Karlik says Cheeki focuses on “insulated stainless steel cups and mugs which keep the product very hot for a long time. We have a couple of different styles, but our most popular style is leakproof, meaning you could literally get your coffee and put it in your handbag and run to the bus or something.”

He says the company does “considerable R & D work” and the overseas market is firmly on its radar.

While Cheeki sells in the UK and European market in “a small way”, it is planning to launch properly in the US and Europe in March.

Another product surfing this trend is the JOCO coffee cup.

“The JOCO brand was created in 2008,” says founder Matt Colegate. “The concept or the basis behind the brand was developed out of a personal protest against disposable waste and plastic.”

Colegate says the goal was to have a brand with values that could create eco-friendly products and solutions that then empower those values, “and also empower the individual to make a difference in their everyday life without sacrificing any luxuries as well”.

While the brand was born in 2008, Colegate says the “first product from the JOCO brand was literally a mug I grabbed from the office where I worked. I made a lid for it and started using that at the local cafes rather than disposable cups.

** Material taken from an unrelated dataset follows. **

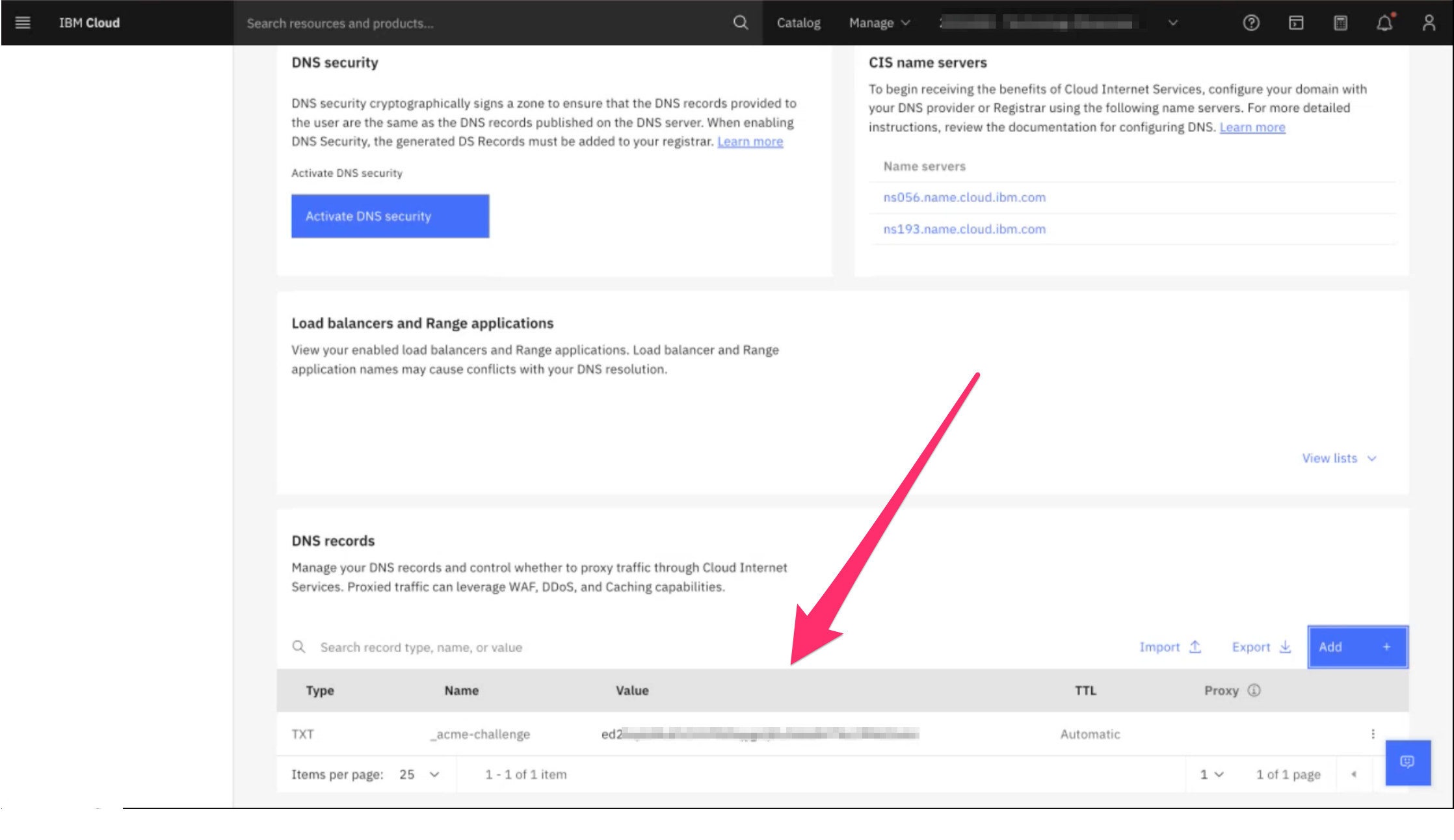Open the help question mark icon
Viewport: 1454px width, 840px height.
coord(1251,23)
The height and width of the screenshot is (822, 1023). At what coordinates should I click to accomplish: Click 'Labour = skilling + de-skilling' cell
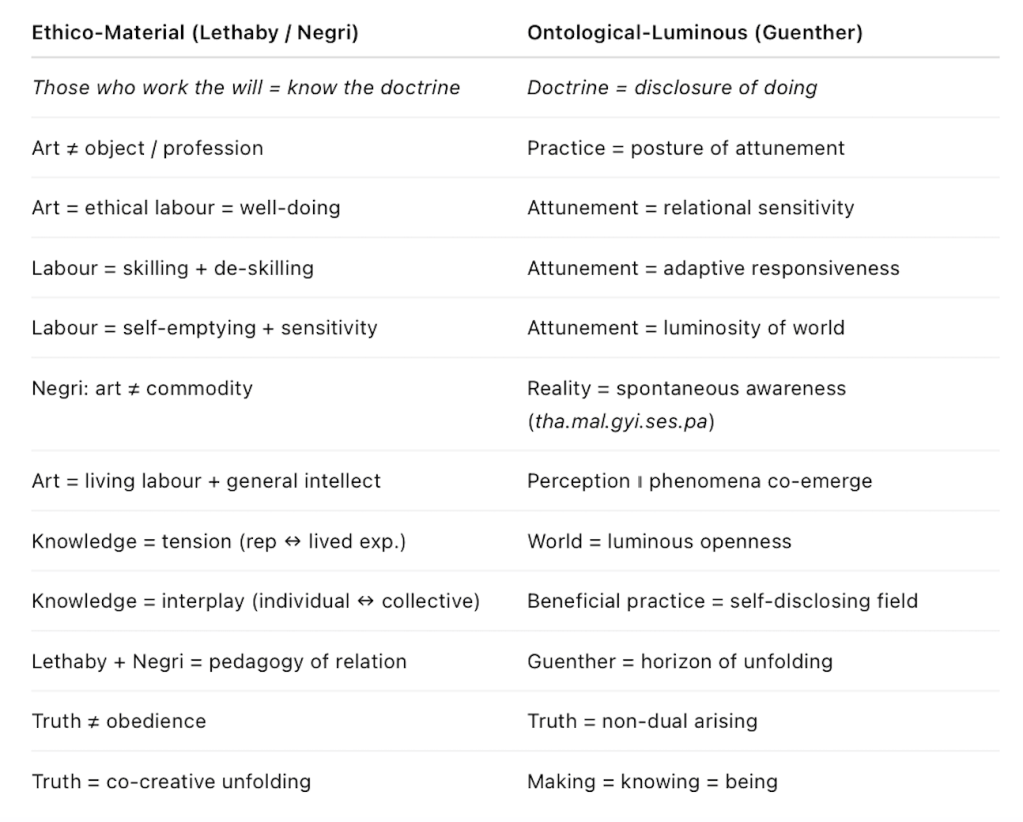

“The JOCO Cup that we feature is far more refined. We didn’t start production till a few years later because it was a side project for us. We had day jobs and the development process was substantial because we were attempting to work outside of the plastic world and that proved to be a big challenge.”

The first cups from the Torquay-based company were rolled out around 2012.

“When we started developing the product, we chipped in around $2000 to work out the design and so forth. Once we got around to the sampling stage, and our first production, we invested around $40,000.”

Colegate says things picked up from there. “Every year we have seen really good growth in uptake of reusable vessels and plastic-free vessels. The business was inefficient basically due to the fact that we were operating outside the plastic world, our costs were huge.

“In the last 24 months, we have really seen a big uptake, especially within parts of Europe and Australia. And then in the last year, with the War on Waste, we have seen increases of over 500 per cent in particular regions.”

The reusable glass JOCO cups are designed, developed and produced in-house, he says. “In the development process we worked very closely with leading baristas from around the world to get the input as to what they need to make the cup a perfect tool for their processes.”